My knee jerk reaction is fine even though it’s not necessarily so.

How do you think other people see you?

I’d like for people to think of me as friendly and approachable but I feel some people are a bit nervous of me;  like I’m a bit scary or something. I'm very black and white.

What are your dreams?

I am looking to be fulfilled outside of the family unit. I need to find something challenging. I have ideas about having a small shop. I want to be successful. I feel I haven't achieved what I wanted to achieve in my career. I wish I had gone to university. I think about the children leaving home too and what life will be like as a couple after they've gone.

What do you like about yourself?

I like myself I am a nice person, although I don’t like my body - well, the bottom half.

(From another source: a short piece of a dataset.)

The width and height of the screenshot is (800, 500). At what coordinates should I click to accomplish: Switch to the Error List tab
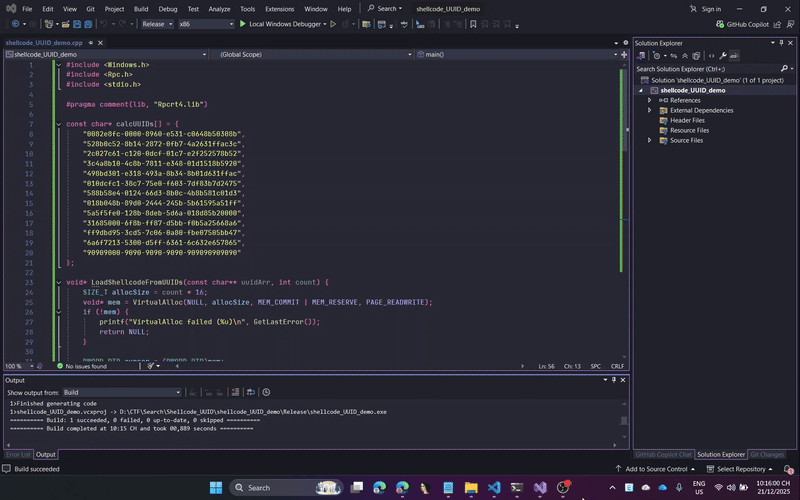pyautogui.click(x=18, y=454)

It doesn't bother me in everyday life but if I go away on a girls weekend away it makes me sad that I can’t strip off in front of others, I am very body conscious.

How do you best express yourself?

Singing in the car! I don’t spend anytime on me and I like that, it says something about me. I don’t do nails, leg waxing, hair, makeup, I hate all that stuff. I don’t like being messed about with. I hate small talk. I am not high maintenance. I wear clothes until they fall off me.

I have an unfulfilled dream of being a singer in a rock band, dancing and playing the guitar. I would love to express myself by getting up there, on stage. I think of myself as outgoing but I lack the confidence. 

Who or what inspires you?

Real people. I have this friend Jenny, I love her energy - she's a real inspiration. 

What do you think about life?

It’s too short. I’m terrified of dying. As a child I used to cry myself to sleep. I am frightened of the idea. I’d love to believe in the afterlife but I don’t. One day I will cease to be. 

How have you felt about doing this today?

It’s been liberating and refreshing to talk about me. It’s interesting to think about things. There have been a couple of things that have come up that I wouldn't have necessarily said out loud and things I wouldn't have realised about myself.